───── Excerpted passage ─────
Modified: branches/mb_mio_refactor/matlab/mio4.py
===================================================================
--- branches/mb_mio_refactor/matlab/mio4.py	2008-06-24 08:02:32 UTC (rev 4472)
+++ branches/mb_mio_refactor/matlab/mio4.py	2008-06-24 08:55:06 UTC (rev 4473)
@@ -198,15 +198,6 @@
     def matrix_getter_factory(self):
         return self._array_reader.matrix_getter_factory()
 
-    def format_looks_right(self):
-        # Mat4 files have a zero somewhere in first 4 bytes
-        self.mat_stream.seek(0)
-        mopt_bytes = N.ndarray(shape=(4,),
-                             dtype=N.uint8,
-                             buffer = self.mat_stream.read(4))
-        self.mat_stream.seek(0)
-        return 0 in mopt_bytes
-
     def guess_byte_order(self):
         self.mat_stream.seek(0)
         mopt = self.read_dtype(N.dtype('i4'))

Modified: branches/mb_mio_refactor/matlab/mio5.py
===================================================================
--- branches/mb_mio_refactor/matlab/mio5.py	2008-06-24 08:02:32 UTC (rev 4472)
+++ branches/mb_mio_refactor/matlab/mio5.py	2008-06-24 08:55:06 UTC (rev 4473)
@@ -188,46 +188,27 @@
         self.class_dtypes = class_dtypes
 
     def read_element(self, copy=True):
-        raw_tag = self.mat_stream.read(8)
-        tag = N.ndarray(shape=(),
-                        dtype=self.dtypes['tag_full'],
-                        buffer=raw_tag)
-        mdtype = tag['mdtype'].item()
-
-        byte_count = mdtype >> 16
-        if byte_count: # small data element format
-            if byte_count > 4:
-                raise ValueError, 'Too many bytes for sde format'
-            mdtype = mdtype & 0xFFFF
-            dt = self.dtypes[mdtype]
-            el_count = byte_count // dt.itemsize
-            return N.ndarray(shape=(el_count,),
-                             dtype=dt,
-                             buffer=raw_tag[4:])
-
-        byte_count = tag['byte_count'].item()
+        mdtype, byte_count, buf = tagparse(self.mat_stream, swapf)
         if mdtype == miMATRIX:
+            # Can this use buf or not?
             return self.current_getter(byte_count).get_array()
         elif mdtype in self.codecs: # encoded char data
-            raw_str = self.mat_stream.read(byte_count)
─────
→ Job 1
Extract every line of the records that contains the string "Instruction".
The records that follow are unrelated to the code diff.
───── Stored records ─────
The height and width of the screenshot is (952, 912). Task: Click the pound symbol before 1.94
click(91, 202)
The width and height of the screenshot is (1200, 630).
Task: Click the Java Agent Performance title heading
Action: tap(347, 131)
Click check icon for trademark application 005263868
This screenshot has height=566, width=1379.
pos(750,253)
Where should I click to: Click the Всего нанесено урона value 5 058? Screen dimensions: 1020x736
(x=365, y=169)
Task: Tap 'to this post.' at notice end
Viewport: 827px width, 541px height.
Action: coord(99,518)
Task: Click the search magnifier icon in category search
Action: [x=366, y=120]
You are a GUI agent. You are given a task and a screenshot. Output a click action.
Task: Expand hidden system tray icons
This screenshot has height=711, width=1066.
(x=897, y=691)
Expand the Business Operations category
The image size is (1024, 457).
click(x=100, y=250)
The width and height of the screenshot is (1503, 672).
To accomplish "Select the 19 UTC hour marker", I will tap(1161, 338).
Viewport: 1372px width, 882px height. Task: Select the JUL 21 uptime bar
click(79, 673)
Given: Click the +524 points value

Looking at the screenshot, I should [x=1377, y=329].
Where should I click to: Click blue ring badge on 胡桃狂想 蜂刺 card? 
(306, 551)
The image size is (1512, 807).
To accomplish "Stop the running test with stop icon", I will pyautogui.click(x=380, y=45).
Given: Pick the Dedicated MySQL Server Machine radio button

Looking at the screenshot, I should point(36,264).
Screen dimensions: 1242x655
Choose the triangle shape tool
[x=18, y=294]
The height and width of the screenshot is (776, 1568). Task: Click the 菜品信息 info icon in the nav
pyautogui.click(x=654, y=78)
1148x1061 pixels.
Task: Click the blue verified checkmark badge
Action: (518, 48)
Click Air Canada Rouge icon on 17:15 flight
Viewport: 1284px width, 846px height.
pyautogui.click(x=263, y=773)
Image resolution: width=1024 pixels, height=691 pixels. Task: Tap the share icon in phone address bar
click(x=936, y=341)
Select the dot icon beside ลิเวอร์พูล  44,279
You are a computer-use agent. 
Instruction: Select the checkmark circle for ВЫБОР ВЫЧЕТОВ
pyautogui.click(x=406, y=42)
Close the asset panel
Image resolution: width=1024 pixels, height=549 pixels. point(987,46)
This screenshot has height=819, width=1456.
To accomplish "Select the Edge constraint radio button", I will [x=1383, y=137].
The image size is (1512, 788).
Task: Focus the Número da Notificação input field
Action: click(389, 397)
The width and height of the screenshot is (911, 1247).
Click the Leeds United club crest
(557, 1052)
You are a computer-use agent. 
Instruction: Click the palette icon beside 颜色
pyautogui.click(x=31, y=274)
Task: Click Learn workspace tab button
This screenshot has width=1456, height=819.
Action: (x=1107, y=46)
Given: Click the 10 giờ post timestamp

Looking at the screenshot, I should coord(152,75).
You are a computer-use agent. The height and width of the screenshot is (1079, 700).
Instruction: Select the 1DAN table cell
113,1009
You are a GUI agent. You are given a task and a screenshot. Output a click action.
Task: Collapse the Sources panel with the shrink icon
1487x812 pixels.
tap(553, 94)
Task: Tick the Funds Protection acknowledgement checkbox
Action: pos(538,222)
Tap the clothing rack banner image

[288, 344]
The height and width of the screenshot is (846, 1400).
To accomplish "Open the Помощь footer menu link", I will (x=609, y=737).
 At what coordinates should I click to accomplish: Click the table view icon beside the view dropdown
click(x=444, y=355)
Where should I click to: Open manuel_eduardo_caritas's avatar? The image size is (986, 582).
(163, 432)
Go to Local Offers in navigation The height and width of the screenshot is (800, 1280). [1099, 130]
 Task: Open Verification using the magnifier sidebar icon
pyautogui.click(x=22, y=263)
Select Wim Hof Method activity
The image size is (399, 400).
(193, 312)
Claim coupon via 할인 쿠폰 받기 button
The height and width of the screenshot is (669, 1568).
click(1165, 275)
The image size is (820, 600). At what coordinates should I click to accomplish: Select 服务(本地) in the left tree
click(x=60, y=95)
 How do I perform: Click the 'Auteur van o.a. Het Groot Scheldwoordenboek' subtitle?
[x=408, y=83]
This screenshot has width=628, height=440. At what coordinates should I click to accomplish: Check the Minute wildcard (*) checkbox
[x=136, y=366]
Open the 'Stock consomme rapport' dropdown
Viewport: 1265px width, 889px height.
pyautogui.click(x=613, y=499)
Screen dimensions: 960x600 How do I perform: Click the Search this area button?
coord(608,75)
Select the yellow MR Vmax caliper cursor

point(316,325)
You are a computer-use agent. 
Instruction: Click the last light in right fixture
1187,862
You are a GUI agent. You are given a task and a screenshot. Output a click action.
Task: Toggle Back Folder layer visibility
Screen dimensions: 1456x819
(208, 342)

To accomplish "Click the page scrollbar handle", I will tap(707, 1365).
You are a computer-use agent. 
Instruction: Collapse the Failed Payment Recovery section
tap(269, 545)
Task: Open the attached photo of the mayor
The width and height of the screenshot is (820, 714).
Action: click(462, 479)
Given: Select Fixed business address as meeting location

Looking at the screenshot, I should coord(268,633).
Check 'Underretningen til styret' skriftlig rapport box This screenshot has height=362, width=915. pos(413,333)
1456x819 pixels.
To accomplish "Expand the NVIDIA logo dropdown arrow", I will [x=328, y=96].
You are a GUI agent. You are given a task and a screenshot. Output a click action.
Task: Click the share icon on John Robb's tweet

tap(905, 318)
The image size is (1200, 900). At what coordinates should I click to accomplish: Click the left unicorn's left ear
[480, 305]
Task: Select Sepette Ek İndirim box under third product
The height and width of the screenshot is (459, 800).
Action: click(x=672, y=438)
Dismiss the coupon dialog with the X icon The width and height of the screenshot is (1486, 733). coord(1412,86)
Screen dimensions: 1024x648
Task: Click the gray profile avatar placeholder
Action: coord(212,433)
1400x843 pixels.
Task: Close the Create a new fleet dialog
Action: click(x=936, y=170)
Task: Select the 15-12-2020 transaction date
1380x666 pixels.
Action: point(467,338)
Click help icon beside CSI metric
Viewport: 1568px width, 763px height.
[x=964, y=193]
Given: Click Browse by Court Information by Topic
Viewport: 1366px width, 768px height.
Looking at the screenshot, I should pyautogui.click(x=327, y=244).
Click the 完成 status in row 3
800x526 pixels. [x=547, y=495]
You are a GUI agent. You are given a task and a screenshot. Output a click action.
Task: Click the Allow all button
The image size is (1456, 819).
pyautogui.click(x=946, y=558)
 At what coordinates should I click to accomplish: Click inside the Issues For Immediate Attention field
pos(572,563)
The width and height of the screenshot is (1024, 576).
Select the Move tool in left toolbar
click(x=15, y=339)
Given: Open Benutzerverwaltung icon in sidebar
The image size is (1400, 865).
─────
→ Job 2
According to the comment in the code diff, what do Mat4 files have somewhere in their first 4 bytes?

→ Correct response 1
Instruction: Select the checkmark circle for ВЫБОР ВЫЧЕТОВ
Instruction: Click the palette icon beside 颜色
Instruction: Select the 1DAN table cell
Instruction: Click the last light in right fixture
Instruction: Collapse the Failed Payment Recovery section

→ Correct response 2
A zero.